» Material provided:
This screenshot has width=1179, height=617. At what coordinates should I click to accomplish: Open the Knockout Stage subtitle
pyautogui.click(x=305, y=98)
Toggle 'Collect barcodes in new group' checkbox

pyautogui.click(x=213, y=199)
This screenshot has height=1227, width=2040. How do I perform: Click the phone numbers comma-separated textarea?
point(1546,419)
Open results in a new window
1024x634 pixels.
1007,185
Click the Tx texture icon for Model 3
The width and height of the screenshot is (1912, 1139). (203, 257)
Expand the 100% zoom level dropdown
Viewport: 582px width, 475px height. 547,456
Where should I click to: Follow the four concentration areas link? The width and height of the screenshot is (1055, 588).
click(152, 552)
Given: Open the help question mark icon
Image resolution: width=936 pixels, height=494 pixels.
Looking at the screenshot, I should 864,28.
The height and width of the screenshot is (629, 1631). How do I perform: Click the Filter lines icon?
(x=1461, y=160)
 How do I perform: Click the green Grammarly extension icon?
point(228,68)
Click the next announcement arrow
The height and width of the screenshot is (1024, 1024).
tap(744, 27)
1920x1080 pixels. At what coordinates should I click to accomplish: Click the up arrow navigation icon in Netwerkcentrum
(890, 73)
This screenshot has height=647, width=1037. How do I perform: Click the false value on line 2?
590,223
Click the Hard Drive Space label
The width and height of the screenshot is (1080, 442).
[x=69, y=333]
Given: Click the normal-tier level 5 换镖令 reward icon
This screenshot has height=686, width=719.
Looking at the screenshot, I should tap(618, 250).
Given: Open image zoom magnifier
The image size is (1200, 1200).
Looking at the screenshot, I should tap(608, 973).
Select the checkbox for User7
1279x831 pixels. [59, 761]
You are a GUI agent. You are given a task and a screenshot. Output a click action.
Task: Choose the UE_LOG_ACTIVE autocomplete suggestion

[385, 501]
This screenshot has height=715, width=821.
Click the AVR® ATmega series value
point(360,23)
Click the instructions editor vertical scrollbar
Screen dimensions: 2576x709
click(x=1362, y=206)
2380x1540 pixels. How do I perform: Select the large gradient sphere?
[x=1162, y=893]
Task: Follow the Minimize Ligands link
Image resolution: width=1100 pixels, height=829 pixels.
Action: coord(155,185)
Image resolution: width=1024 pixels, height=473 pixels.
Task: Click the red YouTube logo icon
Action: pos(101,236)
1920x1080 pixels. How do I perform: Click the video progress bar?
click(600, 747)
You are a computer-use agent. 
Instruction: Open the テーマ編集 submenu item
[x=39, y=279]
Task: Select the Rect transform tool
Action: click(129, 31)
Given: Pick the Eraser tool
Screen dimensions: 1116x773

» Requirements: Rewrite every line from the start of the entries up to and including the line with "pyautogui.click(x=213, y=199)", requests included, and only those lines. Multiply each click coordinate in the answers by 1.55 and round it to a whole number, with halves rounded up.

» Complete answer:
This screenshot has width=1179, height=617. At what coordinates should I click to accomplish: Open the Knockout Stage subtitle
pyautogui.click(x=473, y=152)
Toggle 'Collect barcodes in new group' checkbox

pyautogui.click(x=330, y=308)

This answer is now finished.